▶ PROVIDED RECORDS
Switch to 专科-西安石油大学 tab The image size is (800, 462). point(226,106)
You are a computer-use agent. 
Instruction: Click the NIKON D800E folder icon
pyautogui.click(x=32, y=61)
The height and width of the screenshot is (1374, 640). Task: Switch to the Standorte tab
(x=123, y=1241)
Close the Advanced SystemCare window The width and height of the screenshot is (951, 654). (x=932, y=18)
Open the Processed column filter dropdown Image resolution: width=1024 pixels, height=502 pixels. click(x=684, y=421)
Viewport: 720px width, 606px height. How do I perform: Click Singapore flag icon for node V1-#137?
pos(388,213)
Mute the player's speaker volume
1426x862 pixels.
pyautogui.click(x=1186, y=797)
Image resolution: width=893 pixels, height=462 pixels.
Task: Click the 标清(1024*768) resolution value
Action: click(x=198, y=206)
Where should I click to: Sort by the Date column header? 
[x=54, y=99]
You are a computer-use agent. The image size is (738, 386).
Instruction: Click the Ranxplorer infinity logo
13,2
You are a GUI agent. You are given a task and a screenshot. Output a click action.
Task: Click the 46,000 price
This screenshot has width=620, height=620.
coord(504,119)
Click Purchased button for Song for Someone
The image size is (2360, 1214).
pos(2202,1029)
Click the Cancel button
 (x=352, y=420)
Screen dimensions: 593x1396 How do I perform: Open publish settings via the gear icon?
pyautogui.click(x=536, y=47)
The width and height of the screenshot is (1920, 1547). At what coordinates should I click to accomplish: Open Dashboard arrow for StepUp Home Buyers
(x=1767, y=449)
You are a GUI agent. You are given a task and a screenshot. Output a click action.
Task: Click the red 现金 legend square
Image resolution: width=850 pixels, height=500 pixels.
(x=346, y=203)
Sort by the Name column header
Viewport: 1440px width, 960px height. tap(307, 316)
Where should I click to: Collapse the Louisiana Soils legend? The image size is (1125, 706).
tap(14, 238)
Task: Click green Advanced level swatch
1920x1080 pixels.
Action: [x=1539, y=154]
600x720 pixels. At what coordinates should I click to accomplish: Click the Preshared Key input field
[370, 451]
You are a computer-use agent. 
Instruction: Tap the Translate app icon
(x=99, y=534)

▶ YOUR OBJECTIVE
Each line of the listing is to be repeated without alteration.

▶ TASK OUTPUT
Switch to 专科-西安石油大学 tab The image size is (800, 462). point(226,106)
You are a computer-use agent. 
Instruction: Click the NIKON D800E folder icon
pyautogui.click(x=32, y=61)
The height and width of the screenshot is (1374, 640). Task: Switch to the Standorte tab
(x=123, y=1241)
Close the Advanced SystemCare window The width and height of the screenshot is (951, 654). (x=932, y=18)
Open the Processed column filter dropdown Image resolution: width=1024 pixels, height=502 pixels. click(x=684, y=421)
Viewport: 720px width, 606px height. How do I perform: Click Singapore flag icon for node V1-#137?
pos(388,213)
Mute the player's speaker volume
1426x862 pixels.
pyautogui.click(x=1186, y=797)
Image resolution: width=893 pixels, height=462 pixels.
Task: Click the 标清(1024*768) resolution value
Action: click(x=198, y=206)
Where should I click to: Sort by the Date column header? 
[x=54, y=99]
You are a computer-use agent. The image size is (738, 386).
Instruction: Click the Ranxplorer infinity logo
13,2
You are a GUI agent. You are given a task and a screenshot. Output a click action.
Task: Click the 46,000 price
This screenshot has width=620, height=620.
coord(504,119)
Click Purchased button for Song for Someone
The image size is (2360, 1214).
pos(2202,1029)
Click the Cancel button
 (x=352, y=420)
Screen dimensions: 593x1396 How do I perform: Open publish settings via the gear icon?
pyautogui.click(x=536, y=47)
The width and height of the screenshot is (1920, 1547). At what coordinates should I click to accomplish: Open Dashboard arrow for StepUp Home Buyers
(x=1767, y=449)
You are a GUI agent. You are given a task and a screenshot. Output a click action.
Task: Click the red 现金 legend square
Image resolution: width=850 pixels, height=500 pixels.
(x=346, y=203)
Sort by the Name column header
Viewport: 1440px width, 960px height. tap(307, 316)
Where should I click to: Collapse the Louisiana Soils legend? The image size is (1125, 706).
tap(14, 238)
Task: Click green Advanced level swatch
1920x1080 pixels.
Action: [x=1539, y=154]
600x720 pixels. At what coordinates should I click to accomplish: Click the Preshared Key input field
[370, 451]
You are a computer-use agent. 
Instruction: Tap the Translate app icon
(x=99, y=534)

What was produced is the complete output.